Network bandwidth monitoring panel in OpenObserve

This query helps identify if your querier nodes are experiencing high inbound network load.

irate(k8s_pod_network_io{
  direction="receive",
  k8s_cluster="$k8s_cluster",
  k8s_namespace_name="$k8s_namespace_name",
  k8s_pod_name=~".*querier.*"
}[5m])

Similar queries can be created for CPU, memory, and disk usage for different OpenObserve components.

Ex: Memory Utilization (From Requests) for Ingester pods

k8s_pod_memory_request_utilization{k8s_cluster="$k8s_cluster", k8s_namespace_name="$k8s_namespace_name", k8s_pod_name=~".*ingester.*"}

Understanding OpenObserve Internal Metrics

After establishing system monitoring, the next step is to collect OpenObserve’s internal metrics which provide detailed insights into ingestion, query performance, WAL usage, compaction, and more.

These are exposed in Prometheus format at the /metrics endpoint on every OpenObserve instance.

These metrics help you track ingestion throughput, query cache performance, WAL behavior, and other internal health indicators.

Key Metrics Overview

Below are a few representative metrics from OpenObserve’s /metrics endpoint:

Component	Metric Name	Type	Description
http	http_incoming_requests	Counter	Counts total incoming HTTP requests by endpoint and status.
ingester	ingest_records	Counter	Number of records ingested per stream.
ingester	ingest_wal_used_bytes	Gauge	Current Write-Ahead Log size in bytes.
querier	query_memory_cache_used_bytes	Gauge	Bytes used in memory cache for queries.
compactor	compact_pending_jobs	Gauge	Current pending compaction jobs.
storage	storage_write_bytes	Counter	Total bytes written to storage.
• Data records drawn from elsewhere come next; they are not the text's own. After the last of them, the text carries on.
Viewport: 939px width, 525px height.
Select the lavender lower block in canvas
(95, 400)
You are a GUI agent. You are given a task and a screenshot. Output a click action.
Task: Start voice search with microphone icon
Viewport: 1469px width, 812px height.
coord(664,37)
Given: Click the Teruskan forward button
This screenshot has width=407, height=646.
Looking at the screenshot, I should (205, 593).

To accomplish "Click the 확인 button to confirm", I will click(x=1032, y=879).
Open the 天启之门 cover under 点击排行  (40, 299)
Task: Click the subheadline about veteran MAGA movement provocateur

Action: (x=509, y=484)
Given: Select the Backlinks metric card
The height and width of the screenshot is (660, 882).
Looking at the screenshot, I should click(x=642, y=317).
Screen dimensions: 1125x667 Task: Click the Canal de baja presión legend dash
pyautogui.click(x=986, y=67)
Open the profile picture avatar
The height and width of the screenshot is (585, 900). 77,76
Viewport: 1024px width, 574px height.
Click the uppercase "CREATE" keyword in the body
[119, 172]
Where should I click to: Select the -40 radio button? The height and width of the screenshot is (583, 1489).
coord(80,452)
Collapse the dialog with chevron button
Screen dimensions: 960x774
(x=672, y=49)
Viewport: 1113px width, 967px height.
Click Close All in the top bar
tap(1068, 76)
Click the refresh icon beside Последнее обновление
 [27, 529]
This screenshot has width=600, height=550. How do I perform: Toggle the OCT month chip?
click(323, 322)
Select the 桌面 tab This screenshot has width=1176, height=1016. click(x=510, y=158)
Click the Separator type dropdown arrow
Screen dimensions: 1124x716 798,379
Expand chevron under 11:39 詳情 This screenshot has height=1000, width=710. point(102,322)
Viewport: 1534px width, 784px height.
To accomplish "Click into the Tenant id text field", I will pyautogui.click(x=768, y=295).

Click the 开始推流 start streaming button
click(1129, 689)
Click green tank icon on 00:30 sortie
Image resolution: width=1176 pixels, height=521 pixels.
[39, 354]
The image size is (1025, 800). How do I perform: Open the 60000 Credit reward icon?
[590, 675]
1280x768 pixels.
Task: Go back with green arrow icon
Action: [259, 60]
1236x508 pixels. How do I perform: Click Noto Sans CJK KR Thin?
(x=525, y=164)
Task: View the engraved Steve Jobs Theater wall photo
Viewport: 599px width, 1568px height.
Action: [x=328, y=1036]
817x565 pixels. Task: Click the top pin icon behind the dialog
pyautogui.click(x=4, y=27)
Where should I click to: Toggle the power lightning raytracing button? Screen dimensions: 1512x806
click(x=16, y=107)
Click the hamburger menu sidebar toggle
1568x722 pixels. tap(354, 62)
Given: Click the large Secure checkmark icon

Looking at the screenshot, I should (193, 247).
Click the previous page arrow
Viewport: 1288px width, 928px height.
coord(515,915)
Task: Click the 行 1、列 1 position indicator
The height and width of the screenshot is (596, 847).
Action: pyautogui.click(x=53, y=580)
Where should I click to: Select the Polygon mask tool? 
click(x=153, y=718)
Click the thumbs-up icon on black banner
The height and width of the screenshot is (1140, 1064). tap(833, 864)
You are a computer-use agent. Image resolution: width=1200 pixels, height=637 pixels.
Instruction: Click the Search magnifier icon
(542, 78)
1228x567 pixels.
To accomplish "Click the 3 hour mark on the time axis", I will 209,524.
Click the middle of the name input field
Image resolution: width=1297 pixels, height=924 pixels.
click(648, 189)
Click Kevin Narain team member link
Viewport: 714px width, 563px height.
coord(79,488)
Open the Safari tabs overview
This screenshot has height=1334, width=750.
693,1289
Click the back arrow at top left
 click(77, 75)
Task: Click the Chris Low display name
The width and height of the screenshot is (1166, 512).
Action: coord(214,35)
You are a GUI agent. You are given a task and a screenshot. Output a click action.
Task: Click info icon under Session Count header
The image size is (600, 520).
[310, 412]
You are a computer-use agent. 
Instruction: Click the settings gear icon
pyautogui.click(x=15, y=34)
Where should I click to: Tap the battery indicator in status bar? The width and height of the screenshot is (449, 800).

For the complete list of available metrics, refer to the official documentation: OpenObserve Internal Metrics

Step-by-Step: Collecting and Ingesting O2 Internal Metrics

The following steps demonstrate how to collect OpenObserve’s internal metrics and visualize them in your own OpenObserve instance using the OpenTelemetry Collector.

Step 1: Prerequisites

Before you begin, ensure you have:

OpenObserve instance up and running
Access to the /metrics endpoint of your O2 nodes
Basic familiarity with YAML and Prometheus configuration

Step 2: Install the OpenTelemetry Collector

The default OpenTelemetry Collector does not include all receivers for instance, specialized ones like Prometheus or Kafka. Hence, we’ll use the OpenTelemetry Collector Contrib build.

Visit the OpenTelemetry Collector Contrib Releases page.
Download the latest release for your machine. You can use the following command in your terminal, replacing v0.115.1 with the latest version number:

  curl --proto '=https' --tlsv1.2 -fOL https://github.com/open-telemetry/opentelemetry-collector-releases/releases/download/v0.115.1/otelcol-contrib_0.115.1_darwin_arm64.tar.gz

Unzip the downloaded file:

   tar -xvf otelcol-contrib_0.115.1_darwin_arm64.tar.gz

Move the binary to a directory in your PATH (e.g., /usr/local/bin):

sudo mv otelcol-contrib /usr/local/bin/

After installation, check the status of the OpenTelemetry Collector:

otelcol-contrib --version

Step 3: Configure the Collector

Create a configuration file named otel-collector-config.yaml.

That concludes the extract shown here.